Carmino Crocco enrolled his companions and both lead various clashes with the national guard and the Italian army. Caruso under the command of Crocco, actively participated in the conquest of Basilicata and distinguished himself in diverse brigandish operations. On 6 April 1862, the gang clashed near Muro Lucano with regular troops, killing nine soldiers.

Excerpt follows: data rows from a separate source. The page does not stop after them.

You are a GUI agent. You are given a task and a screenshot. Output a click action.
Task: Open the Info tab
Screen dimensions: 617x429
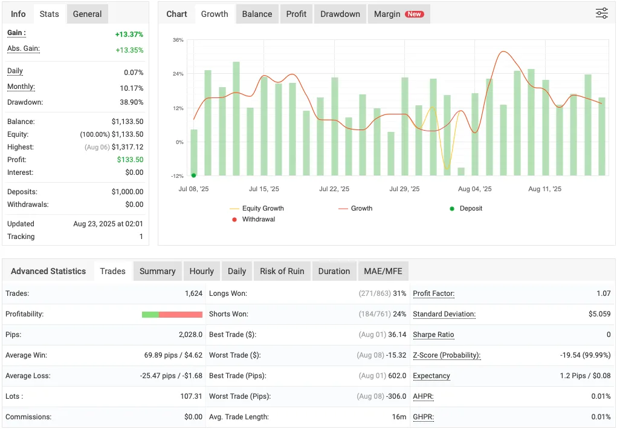click(x=18, y=13)
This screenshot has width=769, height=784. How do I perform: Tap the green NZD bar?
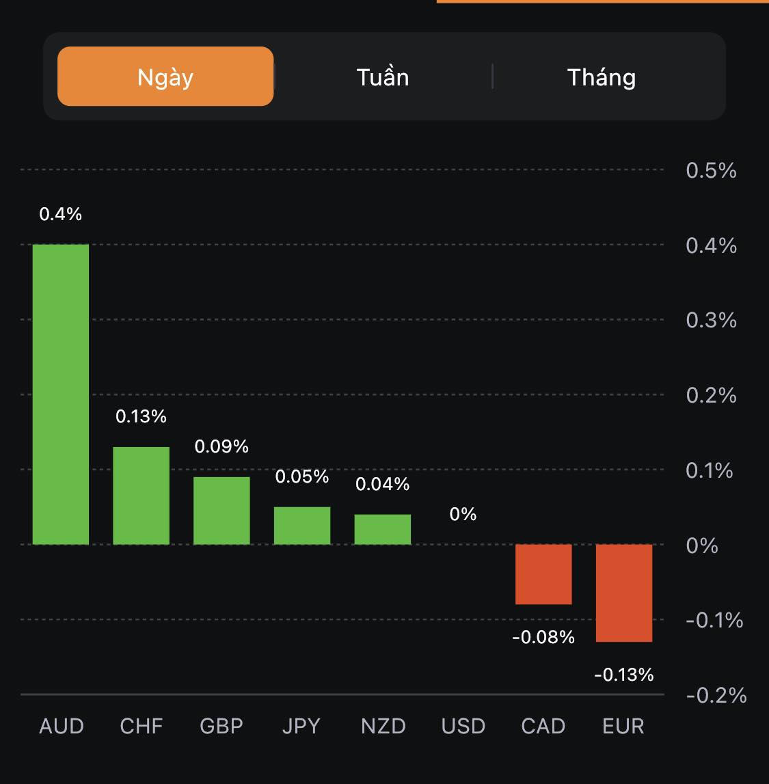383,529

Caruso continued his activity as a robber and, on 6 September of the same year with his chief Crocco and another 200 bandits attacked a farm, robbing ten sacks of fodder for the horses, twenty sacks of grain and ten cloths worth twenty ducats. The Atellani brigand was also one of the architects behind the massacre of 15 cavalrymen from Saluzzo and of an additional 21 between Melfi and Lavello. In 1863, along with Crocco, Coppa and Ninco Nanco, he presented himself to General Fontana, with the captains Borgognini and Corona to enter in surrender talks, which eventually were not carried out.

The betrayal 

Caruso, due to friction with Crocco in unclear circumstances, abandoned the gang and, when convinced by Saraceno family, surrendered to General Fontana on 14 September 1863 in Rionero. Imprisoned and interrogated in the Potenza jail, the brigand betrayed his companions revealing to the authorities their strategy and their deals with some local politicians. the renunciation grew even more the hate between them According to Caruso's statements, Crocco tried to kill him in prison by sending him poisoned food.

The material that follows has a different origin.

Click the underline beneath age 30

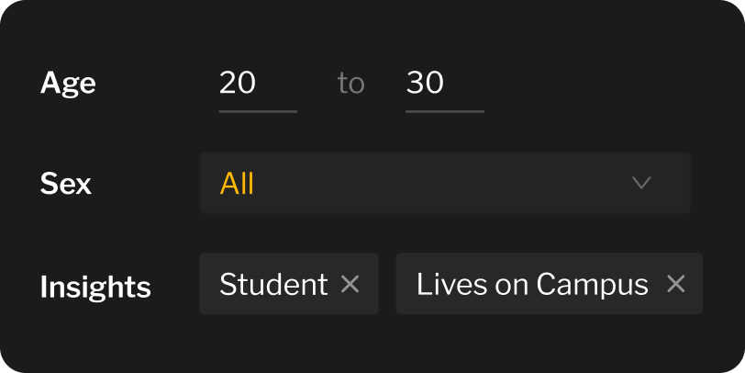[x=445, y=111]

On 5 October 1863, the Military Tribunal of Potenza condemned him to seven years in prison because his lawyer had asked for a reduced sentence because of his collaboration with the establishment. On 1 March 1864, he received permission from the prefect to leave prison, Caruso, along with De Vico, captain of the Carabinieri of Potenza, seized Crocco and other brigands by surprise. By this time, the ex brigand killed two colleagues, and took a third to a military prison in Rionero.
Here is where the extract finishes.